+++ MATERIAL PROVIDED +++

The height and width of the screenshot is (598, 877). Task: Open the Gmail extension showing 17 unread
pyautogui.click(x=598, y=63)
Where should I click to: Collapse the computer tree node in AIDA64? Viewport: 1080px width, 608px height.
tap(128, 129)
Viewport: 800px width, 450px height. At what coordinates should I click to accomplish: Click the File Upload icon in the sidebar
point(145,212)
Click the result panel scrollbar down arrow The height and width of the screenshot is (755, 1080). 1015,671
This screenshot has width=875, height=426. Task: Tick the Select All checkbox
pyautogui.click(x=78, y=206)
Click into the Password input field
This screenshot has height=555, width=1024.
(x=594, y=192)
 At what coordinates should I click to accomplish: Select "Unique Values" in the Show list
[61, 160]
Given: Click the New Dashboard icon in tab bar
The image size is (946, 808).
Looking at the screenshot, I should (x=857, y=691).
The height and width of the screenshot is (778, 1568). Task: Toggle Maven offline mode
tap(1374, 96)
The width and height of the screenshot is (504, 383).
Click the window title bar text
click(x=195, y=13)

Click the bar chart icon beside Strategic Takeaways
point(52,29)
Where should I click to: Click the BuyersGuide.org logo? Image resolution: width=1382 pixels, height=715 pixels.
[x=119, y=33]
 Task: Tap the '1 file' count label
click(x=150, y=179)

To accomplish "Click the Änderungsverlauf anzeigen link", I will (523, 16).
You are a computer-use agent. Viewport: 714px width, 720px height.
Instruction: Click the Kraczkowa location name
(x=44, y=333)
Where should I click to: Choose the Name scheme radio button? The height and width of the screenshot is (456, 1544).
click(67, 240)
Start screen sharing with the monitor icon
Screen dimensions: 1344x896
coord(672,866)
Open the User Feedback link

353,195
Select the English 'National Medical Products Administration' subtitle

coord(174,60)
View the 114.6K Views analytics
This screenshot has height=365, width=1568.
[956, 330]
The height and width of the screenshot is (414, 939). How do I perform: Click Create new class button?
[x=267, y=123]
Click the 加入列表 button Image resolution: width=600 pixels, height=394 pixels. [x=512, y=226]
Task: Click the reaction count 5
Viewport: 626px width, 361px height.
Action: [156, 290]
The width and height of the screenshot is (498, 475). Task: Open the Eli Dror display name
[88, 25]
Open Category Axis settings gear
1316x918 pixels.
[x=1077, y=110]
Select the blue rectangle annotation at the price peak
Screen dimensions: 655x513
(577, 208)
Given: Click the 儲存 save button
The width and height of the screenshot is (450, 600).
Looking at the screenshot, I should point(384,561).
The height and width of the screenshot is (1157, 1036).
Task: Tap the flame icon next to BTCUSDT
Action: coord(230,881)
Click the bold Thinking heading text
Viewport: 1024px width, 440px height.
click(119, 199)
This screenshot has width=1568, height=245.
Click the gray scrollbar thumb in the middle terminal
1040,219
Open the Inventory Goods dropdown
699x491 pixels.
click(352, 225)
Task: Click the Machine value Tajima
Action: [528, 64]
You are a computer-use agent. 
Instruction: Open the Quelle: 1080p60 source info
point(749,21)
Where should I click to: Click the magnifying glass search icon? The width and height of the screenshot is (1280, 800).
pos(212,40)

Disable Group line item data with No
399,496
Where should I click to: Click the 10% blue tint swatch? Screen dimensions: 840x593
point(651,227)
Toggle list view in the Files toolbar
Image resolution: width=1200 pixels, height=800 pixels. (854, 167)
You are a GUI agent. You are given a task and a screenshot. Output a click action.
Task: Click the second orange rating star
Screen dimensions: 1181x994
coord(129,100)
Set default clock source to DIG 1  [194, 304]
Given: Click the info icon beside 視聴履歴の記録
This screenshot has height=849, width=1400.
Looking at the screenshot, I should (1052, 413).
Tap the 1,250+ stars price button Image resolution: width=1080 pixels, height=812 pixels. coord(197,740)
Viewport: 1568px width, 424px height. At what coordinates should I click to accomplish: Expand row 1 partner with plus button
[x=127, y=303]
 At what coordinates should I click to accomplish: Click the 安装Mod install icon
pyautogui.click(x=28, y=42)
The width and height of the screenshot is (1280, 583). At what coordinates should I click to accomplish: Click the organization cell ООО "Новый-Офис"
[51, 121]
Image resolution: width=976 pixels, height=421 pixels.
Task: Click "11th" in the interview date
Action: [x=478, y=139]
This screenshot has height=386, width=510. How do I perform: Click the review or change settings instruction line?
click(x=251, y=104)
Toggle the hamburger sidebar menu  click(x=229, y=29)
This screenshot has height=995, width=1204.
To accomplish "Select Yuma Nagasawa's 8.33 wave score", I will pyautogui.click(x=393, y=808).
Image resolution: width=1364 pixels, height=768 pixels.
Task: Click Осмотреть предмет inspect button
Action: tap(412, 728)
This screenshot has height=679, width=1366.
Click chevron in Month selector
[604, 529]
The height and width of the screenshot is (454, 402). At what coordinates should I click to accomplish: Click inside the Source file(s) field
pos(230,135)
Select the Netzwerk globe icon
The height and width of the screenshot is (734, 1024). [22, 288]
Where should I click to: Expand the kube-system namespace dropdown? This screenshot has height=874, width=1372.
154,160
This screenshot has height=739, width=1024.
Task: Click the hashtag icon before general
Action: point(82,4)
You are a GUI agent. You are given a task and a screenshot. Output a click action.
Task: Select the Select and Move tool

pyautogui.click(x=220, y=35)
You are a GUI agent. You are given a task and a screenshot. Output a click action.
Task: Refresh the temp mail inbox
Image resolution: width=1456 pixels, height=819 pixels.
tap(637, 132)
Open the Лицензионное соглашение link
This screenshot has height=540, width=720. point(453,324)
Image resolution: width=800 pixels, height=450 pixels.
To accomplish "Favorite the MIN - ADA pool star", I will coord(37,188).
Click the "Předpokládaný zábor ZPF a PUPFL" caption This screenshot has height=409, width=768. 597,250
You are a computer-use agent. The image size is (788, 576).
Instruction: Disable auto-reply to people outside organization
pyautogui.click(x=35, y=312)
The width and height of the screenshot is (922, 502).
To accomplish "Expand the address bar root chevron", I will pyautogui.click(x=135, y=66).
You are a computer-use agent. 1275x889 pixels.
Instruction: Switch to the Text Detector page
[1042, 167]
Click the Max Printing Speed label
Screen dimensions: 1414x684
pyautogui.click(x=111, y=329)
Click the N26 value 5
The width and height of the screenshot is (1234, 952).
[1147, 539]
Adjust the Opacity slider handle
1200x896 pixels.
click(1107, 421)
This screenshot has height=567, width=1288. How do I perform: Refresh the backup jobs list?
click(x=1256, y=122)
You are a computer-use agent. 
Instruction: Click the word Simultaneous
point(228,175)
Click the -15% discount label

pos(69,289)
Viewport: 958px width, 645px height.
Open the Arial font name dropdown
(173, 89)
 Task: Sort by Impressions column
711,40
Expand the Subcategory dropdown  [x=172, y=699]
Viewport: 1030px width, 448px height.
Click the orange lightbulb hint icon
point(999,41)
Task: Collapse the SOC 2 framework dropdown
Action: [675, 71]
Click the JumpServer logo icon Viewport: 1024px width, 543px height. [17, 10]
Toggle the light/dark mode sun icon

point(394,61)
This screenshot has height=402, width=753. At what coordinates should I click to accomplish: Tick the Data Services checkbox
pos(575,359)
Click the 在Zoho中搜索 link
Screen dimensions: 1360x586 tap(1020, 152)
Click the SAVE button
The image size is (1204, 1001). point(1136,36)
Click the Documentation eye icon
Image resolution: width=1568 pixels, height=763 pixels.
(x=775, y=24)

+++

● **TO DO**
An exact copy of all the entries is the required answer.

● **FINISHED TASK**
The height and width of the screenshot is (598, 877). Task: Open the Gmail extension showing 17 unread
pyautogui.click(x=598, y=63)
Where should I click to: Collapse the computer tree node in AIDA64? Viewport: 1080px width, 608px height.
tap(128, 129)
Viewport: 800px width, 450px height. At what coordinates should I click to accomplish: Click the File Upload icon in the sidebar
point(145,212)
Click the result panel scrollbar down arrow The height and width of the screenshot is (755, 1080). 1015,671
This screenshot has width=875, height=426. Task: Tick the Select All checkbox
pyautogui.click(x=78, y=206)
Click into the Password input field
This screenshot has height=555, width=1024.
(x=594, y=192)
 At what coordinates should I click to accomplish: Select "Unique Values" in the Show list
[61, 160]
Given: Click the New Dashboard icon in tab bar
The image size is (946, 808).
Looking at the screenshot, I should (x=857, y=691).
The height and width of the screenshot is (778, 1568). Task: Toggle Maven offline mode
tap(1374, 96)
The width and height of the screenshot is (504, 383).
Click the window title bar text
click(x=195, y=13)

Click the bar chart icon beside Strategic Takeaways
point(52,29)
Where should I click to: Click the BuyersGuide.org logo? Image resolution: width=1382 pixels, height=715 pixels.
[x=119, y=33]
 Task: Tap the '1 file' count label
click(x=150, y=179)

To accomplish "Click the Änderungsverlauf anzeigen link", I will (523, 16).
You are a computer-use agent. Viewport: 714px width, 720px height.
Instruction: Click the Kraczkowa location name
(x=44, y=333)
Where should I click to: Choose the Name scheme radio button? The height and width of the screenshot is (456, 1544).
click(67, 240)
Start screen sharing with the monitor icon
Screen dimensions: 1344x896
coord(672,866)
Open the User Feedback link

353,195
Select the English 'National Medical Products Administration' subtitle

coord(174,60)
View the 114.6K Views analytics
This screenshot has height=365, width=1568.
[956, 330]
The height and width of the screenshot is (414, 939). How do I perform: Click Create new class button?
[x=267, y=123]
Click the 加入列表 button Image resolution: width=600 pixels, height=394 pixels. [x=512, y=226]
Task: Click the reaction count 5
Viewport: 626px width, 361px height.
Action: [156, 290]
The width and height of the screenshot is (498, 475). Task: Open the Eli Dror display name
[88, 25]
Open Category Axis settings gear
1316x918 pixels.
[x=1077, y=110]
Select the blue rectangle annotation at the price peak
Screen dimensions: 655x513
(577, 208)
Given: Click the 儲存 save button
The width and height of the screenshot is (450, 600).
Looking at the screenshot, I should point(384,561).
The height and width of the screenshot is (1157, 1036).
Task: Tap the flame icon next to BTCUSDT
Action: coord(230,881)
Click the bold Thinking heading text
Viewport: 1024px width, 440px height.
click(119, 199)
This screenshot has width=1568, height=245.
Click the gray scrollbar thumb in the middle terminal
1040,219
Open the Inventory Goods dropdown
699x491 pixels.
click(352, 225)
Task: Click the Machine value Tajima
Action: [528, 64]
You are a computer-use agent. 
Instruction: Open the Quelle: 1080p60 source info
point(749,21)
Where should I click to: Click the magnifying glass search icon? The width and height of the screenshot is (1280, 800).
pos(212,40)

Disable Group line item data with No
399,496
Where should I click to: Click the 10% blue tint swatch? Screen dimensions: 840x593
point(651,227)
Toggle list view in the Files toolbar
Image resolution: width=1200 pixels, height=800 pixels. (854, 167)
You are a GUI agent. You are given a task and a screenshot. Output a click action.
Task: Click the second orange rating star
Screen dimensions: 1181x994
coord(129,100)
Set default clock source to DIG 1  [194, 304]
Given: Click the info icon beside 視聴履歴の記録
This screenshot has height=849, width=1400.
Looking at the screenshot, I should (1052, 413).
Tap the 1,250+ stars price button Image resolution: width=1080 pixels, height=812 pixels. coord(197,740)
Viewport: 1568px width, 424px height. At what coordinates should I click to accomplish: Expand row 1 partner with plus button
[x=127, y=303]
 At what coordinates should I click to accomplish: Click the 安装Mod install icon
pyautogui.click(x=28, y=42)
The width and height of the screenshot is (1280, 583). At what coordinates should I click to accomplish: Click the organization cell ООО "Новый-Офис"
[51, 121]
Image resolution: width=976 pixels, height=421 pixels.
Task: Click "11th" in the interview date
Action: [x=478, y=139]
This screenshot has height=386, width=510. How do I perform: Click the review or change settings instruction line?
click(x=251, y=104)
Toggle the hamburger sidebar menu  click(x=229, y=29)
This screenshot has height=995, width=1204.
To accomplish "Select Yuma Nagasawa's 8.33 wave score", I will pyautogui.click(x=393, y=808).
Image resolution: width=1364 pixels, height=768 pixels.
Task: Click Осмотреть предмет inspect button
Action: tap(412, 728)
This screenshot has height=679, width=1366.
Click chevron in Month selector
[604, 529]
The height and width of the screenshot is (454, 402). At what coordinates should I click to accomplish: Click inside the Source file(s) field
pos(230,135)
Select the Netzwerk globe icon
The height and width of the screenshot is (734, 1024). [22, 288]
Where should I click to: Expand the kube-system namespace dropdown? This screenshot has height=874, width=1372.
154,160
This screenshot has height=739, width=1024.
Task: Click the hashtag icon before general
Action: point(82,4)
You are a GUI agent. You are given a task and a screenshot. Output a click action.
Task: Select the Select and Move tool

pyautogui.click(x=220, y=35)
You are a GUI agent. You are given a task and a screenshot. Output a click action.
Task: Refresh the temp mail inbox
Image resolution: width=1456 pixels, height=819 pixels.
tap(637, 132)
Open the Лицензионное соглашение link
This screenshot has height=540, width=720. point(453,324)
Image resolution: width=800 pixels, height=450 pixels.
To accomplish "Favorite the MIN - ADA pool star", I will coord(37,188).
Click the "Předpokládaný zábor ZPF a PUPFL" caption This screenshot has height=409, width=768. 597,250
You are a computer-use agent. The image size is (788, 576).
Instruction: Disable auto-reply to people outside organization
pyautogui.click(x=35, y=312)
The width and height of the screenshot is (922, 502).
To accomplish "Expand the address bar root chevron", I will pyautogui.click(x=135, y=66).
You are a computer-use agent. 1275x889 pixels.
Instruction: Switch to the Text Detector page
[1042, 167]
Click the Max Printing Speed label
Screen dimensions: 1414x684
pyautogui.click(x=111, y=329)
Click the N26 value 5
The width and height of the screenshot is (1234, 952).
[1147, 539]
Adjust the Opacity slider handle
1200x896 pixels.
click(1107, 421)
This screenshot has height=567, width=1288. How do I perform: Refresh the backup jobs list?
click(x=1256, y=122)
You are a computer-use agent. 
Instruction: Click the word Simultaneous
point(228,175)
Click the -15% discount label

pos(69,289)
Viewport: 958px width, 645px height.
Open the Arial font name dropdown
(173, 89)
 Task: Sort by Impressions column
711,40
Expand the Subcategory dropdown  [x=172, y=699]
Viewport: 1030px width, 448px height.
Click the orange lightbulb hint icon
point(999,41)
Task: Collapse the SOC 2 framework dropdown
Action: [675, 71]
Click the JumpServer logo icon Viewport: 1024px width, 543px height. [17, 10]
Toggle the light/dark mode sun icon

point(394,61)
This screenshot has height=402, width=753. At what coordinates should I click to accomplish: Tick the Data Services checkbox
pos(575,359)
Click the 在Zoho中搜索 link
Screen dimensions: 1360x586 tap(1020, 152)
Click the SAVE button
The image size is (1204, 1001). point(1136,36)
Click the Documentation eye icon
Image resolution: width=1568 pixels, height=763 pixels.
(x=775, y=24)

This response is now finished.